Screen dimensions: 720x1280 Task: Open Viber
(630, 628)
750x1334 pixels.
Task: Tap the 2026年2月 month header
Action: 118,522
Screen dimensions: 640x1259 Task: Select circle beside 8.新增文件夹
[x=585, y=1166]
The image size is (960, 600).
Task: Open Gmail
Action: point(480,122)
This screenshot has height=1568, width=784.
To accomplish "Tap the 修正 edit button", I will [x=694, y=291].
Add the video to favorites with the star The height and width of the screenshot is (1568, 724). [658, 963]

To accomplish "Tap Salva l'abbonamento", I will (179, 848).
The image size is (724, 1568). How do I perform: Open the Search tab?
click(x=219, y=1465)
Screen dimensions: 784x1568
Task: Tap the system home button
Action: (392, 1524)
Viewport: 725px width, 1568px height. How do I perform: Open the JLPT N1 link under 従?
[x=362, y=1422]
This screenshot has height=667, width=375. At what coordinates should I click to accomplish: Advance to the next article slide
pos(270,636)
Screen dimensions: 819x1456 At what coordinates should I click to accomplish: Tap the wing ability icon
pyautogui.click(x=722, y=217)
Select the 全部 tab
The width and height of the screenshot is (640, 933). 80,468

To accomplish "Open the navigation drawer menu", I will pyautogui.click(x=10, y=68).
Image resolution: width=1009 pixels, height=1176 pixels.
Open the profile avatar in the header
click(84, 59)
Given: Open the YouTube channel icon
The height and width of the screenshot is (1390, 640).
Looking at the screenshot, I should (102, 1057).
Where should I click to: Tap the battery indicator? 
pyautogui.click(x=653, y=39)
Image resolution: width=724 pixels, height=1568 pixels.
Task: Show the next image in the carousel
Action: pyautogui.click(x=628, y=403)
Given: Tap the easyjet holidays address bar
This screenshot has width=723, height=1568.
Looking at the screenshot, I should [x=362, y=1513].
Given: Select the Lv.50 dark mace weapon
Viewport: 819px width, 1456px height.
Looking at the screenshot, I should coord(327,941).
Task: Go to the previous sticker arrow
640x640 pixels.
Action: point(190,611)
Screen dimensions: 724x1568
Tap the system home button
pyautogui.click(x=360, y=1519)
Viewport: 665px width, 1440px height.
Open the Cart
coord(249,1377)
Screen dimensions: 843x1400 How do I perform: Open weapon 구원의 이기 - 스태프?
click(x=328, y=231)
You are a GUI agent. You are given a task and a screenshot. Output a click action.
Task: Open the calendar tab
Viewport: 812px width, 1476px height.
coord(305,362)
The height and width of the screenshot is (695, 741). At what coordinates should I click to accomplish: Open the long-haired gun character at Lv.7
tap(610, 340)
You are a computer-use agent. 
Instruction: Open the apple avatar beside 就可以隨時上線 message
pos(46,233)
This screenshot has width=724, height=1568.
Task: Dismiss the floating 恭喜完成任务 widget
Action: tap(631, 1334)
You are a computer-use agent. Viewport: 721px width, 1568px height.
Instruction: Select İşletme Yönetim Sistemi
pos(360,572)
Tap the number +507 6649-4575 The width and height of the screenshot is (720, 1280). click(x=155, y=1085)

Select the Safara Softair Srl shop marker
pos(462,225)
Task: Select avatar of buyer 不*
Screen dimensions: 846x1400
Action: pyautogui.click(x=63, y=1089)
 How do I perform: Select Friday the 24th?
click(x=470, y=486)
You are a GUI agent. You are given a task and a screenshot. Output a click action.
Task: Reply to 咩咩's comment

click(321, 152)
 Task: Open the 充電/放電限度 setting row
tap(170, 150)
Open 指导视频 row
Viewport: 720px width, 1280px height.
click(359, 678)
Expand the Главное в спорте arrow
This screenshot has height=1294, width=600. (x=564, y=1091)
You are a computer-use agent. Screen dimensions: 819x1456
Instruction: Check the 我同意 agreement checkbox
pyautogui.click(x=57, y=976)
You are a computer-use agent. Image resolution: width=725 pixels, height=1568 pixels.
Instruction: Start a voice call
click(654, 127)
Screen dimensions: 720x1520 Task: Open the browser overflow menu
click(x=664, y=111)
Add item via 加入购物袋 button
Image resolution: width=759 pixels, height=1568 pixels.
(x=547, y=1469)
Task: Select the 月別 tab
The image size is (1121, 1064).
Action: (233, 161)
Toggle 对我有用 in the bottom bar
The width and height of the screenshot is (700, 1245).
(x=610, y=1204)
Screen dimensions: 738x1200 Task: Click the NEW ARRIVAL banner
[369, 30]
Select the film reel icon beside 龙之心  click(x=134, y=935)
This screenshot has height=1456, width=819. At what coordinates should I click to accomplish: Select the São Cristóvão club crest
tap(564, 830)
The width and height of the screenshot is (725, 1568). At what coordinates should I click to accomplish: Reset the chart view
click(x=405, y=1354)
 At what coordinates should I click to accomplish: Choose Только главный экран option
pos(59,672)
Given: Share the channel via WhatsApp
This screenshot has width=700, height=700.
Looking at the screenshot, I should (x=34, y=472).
■ ■ ■ ■ ■ ■ ■
Instructions to follow:
Reproduce every one of the records above verbatim, keeping each line and its order unchanged.

Exercise answer:
Screen dimensions: 720x1280 Task: Open Viber
(630, 628)
750x1334 pixels.
Task: Tap the 2026年2月 month header
Action: 118,522
Screen dimensions: 640x1259 Task: Select circle beside 8.新增文件夹
[x=585, y=1166]
The image size is (960, 600).
Task: Open Gmail
Action: point(480,122)
This screenshot has height=1568, width=784.
To accomplish "Tap the 修正 edit button", I will [x=694, y=291].
Add the video to favorites with the star The height and width of the screenshot is (1568, 724). [658, 963]

To accomplish "Tap Salva l'abbonamento", I will (179, 848).
The image size is (724, 1568). How do I perform: Open the Search tab?
click(x=219, y=1465)
Screen dimensions: 784x1568
Task: Tap the system home button
Action: (392, 1524)
Viewport: 725px width, 1568px height. How do I perform: Open the JLPT N1 link under 従?
[x=362, y=1422]
This screenshot has height=667, width=375. At what coordinates should I click to accomplish: Advance to the next article slide
pos(270,636)
Screen dimensions: 819x1456 At what coordinates should I click to accomplish: Tap the wing ability icon
pyautogui.click(x=722, y=217)
Select the 全部 tab
The width and height of the screenshot is (640, 933). 80,468

To accomplish "Open the navigation drawer menu", I will pyautogui.click(x=10, y=68).
Image resolution: width=1009 pixels, height=1176 pixels.
Open the profile avatar in the header
click(84, 59)
Given: Open the YouTube channel icon
The height and width of the screenshot is (1390, 640).
Looking at the screenshot, I should (102, 1057).
Where should I click to: Tap the battery indicator? 
pyautogui.click(x=653, y=39)
Image resolution: width=724 pixels, height=1568 pixels.
Task: Show the next image in the carousel
Action: pyautogui.click(x=628, y=403)
Given: Tap the easyjet holidays address bar
This screenshot has width=723, height=1568.
Looking at the screenshot, I should [x=362, y=1513].
Given: Select the Lv.50 dark mace weapon
Viewport: 819px width, 1456px height.
Looking at the screenshot, I should coord(327,941).
Task: Go to the previous sticker arrow
640x640 pixels.
Action: point(190,611)
Screen dimensions: 724x1568
Tap the system home button
pyautogui.click(x=360, y=1519)
Viewport: 665px width, 1440px height.
Open the Cart
coord(249,1377)
Screen dimensions: 843x1400 How do I perform: Open weapon 구원의 이기 - 스태프?
click(x=328, y=231)
You are a GUI agent. You are given a task and a screenshot. Output a click action.
Task: Open the calendar tab
Viewport: 812px width, 1476px height.
coord(305,362)
The height and width of the screenshot is (695, 741). At what coordinates should I click to accomplish: Open the long-haired gun character at Lv.7
tap(610, 340)
You are a computer-use agent. 
Instruction: Open the apple avatar beside 就可以隨時上線 message
pos(46,233)
This screenshot has width=724, height=1568.
Task: Dismiss the floating 恭喜完成任务 widget
Action: tap(631, 1334)
You are a computer-use agent. Viewport: 721px width, 1568px height.
Instruction: Select İşletme Yönetim Sistemi
pos(360,572)
Tap the number +507 6649-4575 The width and height of the screenshot is (720, 1280). click(x=155, y=1085)

Select the Safara Softair Srl shop marker
pos(462,225)
Task: Select avatar of buyer 不*
Screen dimensions: 846x1400
Action: pyautogui.click(x=63, y=1089)
 How do I perform: Select Friday the 24th?
click(x=470, y=486)
You are a GUI agent. You are given a task and a screenshot. Output a click action.
Task: Reply to 咩咩's comment

click(321, 152)
 Task: Open the 充電/放電限度 setting row
tap(170, 150)
Open 指导视频 row
Viewport: 720px width, 1280px height.
click(359, 678)
Expand the Главное в спорте arrow
This screenshot has height=1294, width=600. (x=564, y=1091)
You are a computer-use agent. Screen dimensions: 819x1456
Instruction: Check the 我同意 agreement checkbox
pyautogui.click(x=57, y=976)
You are a computer-use agent. Image resolution: width=725 pixels, height=1568 pixels.
Instruction: Start a voice call
click(654, 127)
Screen dimensions: 720x1520 Task: Open the browser overflow menu
click(x=664, y=111)
Add item via 加入购物袋 button
Image resolution: width=759 pixels, height=1568 pixels.
(x=547, y=1469)
Task: Select the 月別 tab
The image size is (1121, 1064).
Action: (233, 161)
Toggle 对我有用 in the bottom bar
The width and height of the screenshot is (700, 1245).
(x=610, y=1204)
Screen dimensions: 738x1200 Task: Click the NEW ARRIVAL banner
[369, 30]
Select the film reel icon beside 龙之心  click(x=134, y=935)
This screenshot has height=1456, width=819. At what coordinates should I click to accomplish: Select the São Cristóvão club crest
tap(564, 830)
The width and height of the screenshot is (725, 1568). At what coordinates should I click to accomplish: Reset the chart view
click(x=405, y=1354)
 At what coordinates should I click to accomplish: Choose Только главный экран option
pos(59,672)
Given: Share the channel via WhatsApp
This screenshot has width=700, height=700.
Looking at the screenshot, I should (x=34, y=472).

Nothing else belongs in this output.